Effect of training/detraining on submaximal exercise responses in humans
Moore, R.L.; Thacker, E.M.; Kelley, G.A.; Musch, T.I.; Sinoway, L.I.; Foster, V.L.; Dickinson, A.L.
Journal of Applied Physiology 63(5): 1719-1724
Human subjects participated in a training/detraining paradigm which consisted of 7 wk of intense endurance training followed by 3 wk of inactivity. In previously sedentary subjects, training produced a 23.9 +/- 7.2% increase in maximal aerobic power (V02max) (group S). Detraining did not affect group S V02max. In previously trained subjects (group T), the training/detraining paradigm did not affect V02max. In group S, training produced an increase in vastus lateralis muscle citrate synthase (CS) activities (nmol.mg protein-1. min-1) from 67.1 +/- 14.5 to 106.9 +/- 22.0. Detraining produced a decrease in CS activity to 80 +/- 14.6. In group T, pretraining CS activity (139.5 +/- 14.9) did not change in response to training. Detraining, however, produced a decrease in CS activity (121.5 +/- 7.8 to 66.8 +/- 5.9). Group S respiratory exchange ratios obtained during submaximal exercise at 60% V02max (R60) decreased in response to training (1.00 +/- 0.02 to 0.87 +/- 0.02) and increased (0.96 +/- 0.02) after detraining.
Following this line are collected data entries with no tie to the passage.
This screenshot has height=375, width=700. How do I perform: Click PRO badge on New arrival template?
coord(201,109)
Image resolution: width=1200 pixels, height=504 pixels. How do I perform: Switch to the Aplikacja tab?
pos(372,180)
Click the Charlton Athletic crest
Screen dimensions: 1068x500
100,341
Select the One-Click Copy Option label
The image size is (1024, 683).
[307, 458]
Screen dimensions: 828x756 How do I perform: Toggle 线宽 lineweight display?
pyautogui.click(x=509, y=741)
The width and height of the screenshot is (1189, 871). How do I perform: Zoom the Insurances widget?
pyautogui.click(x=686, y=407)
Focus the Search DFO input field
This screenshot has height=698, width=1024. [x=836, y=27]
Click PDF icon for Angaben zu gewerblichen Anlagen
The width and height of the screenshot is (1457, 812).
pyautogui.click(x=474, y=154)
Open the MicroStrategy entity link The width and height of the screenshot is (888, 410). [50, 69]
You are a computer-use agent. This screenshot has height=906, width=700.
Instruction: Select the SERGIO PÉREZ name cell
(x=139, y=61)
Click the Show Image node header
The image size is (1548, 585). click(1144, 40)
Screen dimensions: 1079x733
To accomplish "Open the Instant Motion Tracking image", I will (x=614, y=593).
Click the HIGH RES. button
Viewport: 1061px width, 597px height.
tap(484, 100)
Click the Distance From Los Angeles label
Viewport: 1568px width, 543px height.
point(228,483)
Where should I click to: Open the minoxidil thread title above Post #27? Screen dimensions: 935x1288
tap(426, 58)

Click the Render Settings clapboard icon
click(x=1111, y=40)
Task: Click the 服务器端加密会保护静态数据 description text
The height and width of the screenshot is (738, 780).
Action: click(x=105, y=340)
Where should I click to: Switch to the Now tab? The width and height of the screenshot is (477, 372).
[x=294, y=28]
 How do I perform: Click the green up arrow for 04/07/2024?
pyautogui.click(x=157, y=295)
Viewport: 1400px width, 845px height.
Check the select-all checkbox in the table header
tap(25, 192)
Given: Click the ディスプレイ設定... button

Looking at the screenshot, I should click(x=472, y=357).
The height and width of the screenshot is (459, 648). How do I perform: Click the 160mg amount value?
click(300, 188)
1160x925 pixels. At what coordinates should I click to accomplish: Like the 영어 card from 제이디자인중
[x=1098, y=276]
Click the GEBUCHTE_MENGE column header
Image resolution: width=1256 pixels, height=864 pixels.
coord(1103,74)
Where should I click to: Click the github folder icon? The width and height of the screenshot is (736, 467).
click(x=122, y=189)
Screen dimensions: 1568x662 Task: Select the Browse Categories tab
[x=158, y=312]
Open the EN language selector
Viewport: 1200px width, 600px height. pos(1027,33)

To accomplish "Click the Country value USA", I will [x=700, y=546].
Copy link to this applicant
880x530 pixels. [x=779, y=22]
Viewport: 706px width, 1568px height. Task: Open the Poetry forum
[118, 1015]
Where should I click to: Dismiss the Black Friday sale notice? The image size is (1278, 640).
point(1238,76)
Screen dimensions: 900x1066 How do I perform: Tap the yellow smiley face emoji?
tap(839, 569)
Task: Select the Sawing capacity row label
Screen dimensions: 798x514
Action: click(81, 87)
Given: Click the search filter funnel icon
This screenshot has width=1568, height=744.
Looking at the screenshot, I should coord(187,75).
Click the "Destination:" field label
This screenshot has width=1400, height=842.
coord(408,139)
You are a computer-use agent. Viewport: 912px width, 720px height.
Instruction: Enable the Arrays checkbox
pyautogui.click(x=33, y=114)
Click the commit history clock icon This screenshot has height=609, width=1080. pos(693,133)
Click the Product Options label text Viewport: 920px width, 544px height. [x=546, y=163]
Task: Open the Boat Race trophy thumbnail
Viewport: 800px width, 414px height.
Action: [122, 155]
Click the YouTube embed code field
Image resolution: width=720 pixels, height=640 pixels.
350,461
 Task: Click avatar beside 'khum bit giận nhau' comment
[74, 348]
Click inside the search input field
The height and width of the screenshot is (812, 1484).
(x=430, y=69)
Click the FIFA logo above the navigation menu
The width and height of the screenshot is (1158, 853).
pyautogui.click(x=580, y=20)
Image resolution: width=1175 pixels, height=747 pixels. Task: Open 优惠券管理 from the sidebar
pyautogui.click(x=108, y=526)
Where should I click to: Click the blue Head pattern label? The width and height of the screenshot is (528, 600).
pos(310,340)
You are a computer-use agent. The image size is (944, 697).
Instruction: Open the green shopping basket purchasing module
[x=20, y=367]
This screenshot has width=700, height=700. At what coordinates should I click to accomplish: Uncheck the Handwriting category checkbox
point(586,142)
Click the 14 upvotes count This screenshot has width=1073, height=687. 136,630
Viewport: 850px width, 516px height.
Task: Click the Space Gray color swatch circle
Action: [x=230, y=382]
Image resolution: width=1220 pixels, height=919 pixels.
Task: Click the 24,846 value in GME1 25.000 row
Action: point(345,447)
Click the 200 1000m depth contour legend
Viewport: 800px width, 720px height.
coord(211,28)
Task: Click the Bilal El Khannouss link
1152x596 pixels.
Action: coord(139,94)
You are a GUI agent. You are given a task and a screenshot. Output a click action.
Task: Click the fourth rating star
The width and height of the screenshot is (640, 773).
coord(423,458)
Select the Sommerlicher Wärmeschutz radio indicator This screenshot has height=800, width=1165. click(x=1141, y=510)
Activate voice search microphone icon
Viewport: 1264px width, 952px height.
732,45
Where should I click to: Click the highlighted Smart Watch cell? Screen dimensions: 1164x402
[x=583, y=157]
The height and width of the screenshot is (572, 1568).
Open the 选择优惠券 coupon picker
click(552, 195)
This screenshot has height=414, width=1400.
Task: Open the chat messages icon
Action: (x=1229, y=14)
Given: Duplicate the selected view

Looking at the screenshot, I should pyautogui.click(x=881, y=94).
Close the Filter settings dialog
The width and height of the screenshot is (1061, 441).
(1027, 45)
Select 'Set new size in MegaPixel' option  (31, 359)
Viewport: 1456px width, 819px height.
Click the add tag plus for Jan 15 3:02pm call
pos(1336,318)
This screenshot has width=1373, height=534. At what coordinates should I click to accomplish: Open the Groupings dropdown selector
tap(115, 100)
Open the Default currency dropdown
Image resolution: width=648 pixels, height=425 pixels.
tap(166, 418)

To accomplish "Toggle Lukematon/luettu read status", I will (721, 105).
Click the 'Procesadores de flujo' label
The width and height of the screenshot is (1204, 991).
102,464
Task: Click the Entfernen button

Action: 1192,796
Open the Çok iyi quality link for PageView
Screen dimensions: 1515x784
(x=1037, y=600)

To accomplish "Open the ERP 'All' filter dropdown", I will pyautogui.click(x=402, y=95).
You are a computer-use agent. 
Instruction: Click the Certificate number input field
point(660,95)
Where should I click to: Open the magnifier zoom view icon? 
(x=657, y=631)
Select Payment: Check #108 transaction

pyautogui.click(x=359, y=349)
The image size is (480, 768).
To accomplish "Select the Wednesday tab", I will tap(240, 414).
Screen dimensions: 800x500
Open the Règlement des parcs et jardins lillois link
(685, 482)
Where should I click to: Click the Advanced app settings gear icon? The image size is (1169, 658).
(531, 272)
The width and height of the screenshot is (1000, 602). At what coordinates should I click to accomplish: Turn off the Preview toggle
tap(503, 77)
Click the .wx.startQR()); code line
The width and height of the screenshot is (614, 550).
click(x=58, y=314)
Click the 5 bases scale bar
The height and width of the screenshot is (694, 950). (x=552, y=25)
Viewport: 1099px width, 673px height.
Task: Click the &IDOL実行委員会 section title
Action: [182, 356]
Group T R60 (0.91 +/- 0.01) was not affected by training but increased (0.89 +/- 0.02 to 0.95 +/- 0.02) after detraining. R60 was correlated to changes in CS activity but was unrelated to changes in V02max. These data support the hypothesis that the mitochondrial content of working skeletal muscle is an important determinant of substrate utilization during submaximal exercise.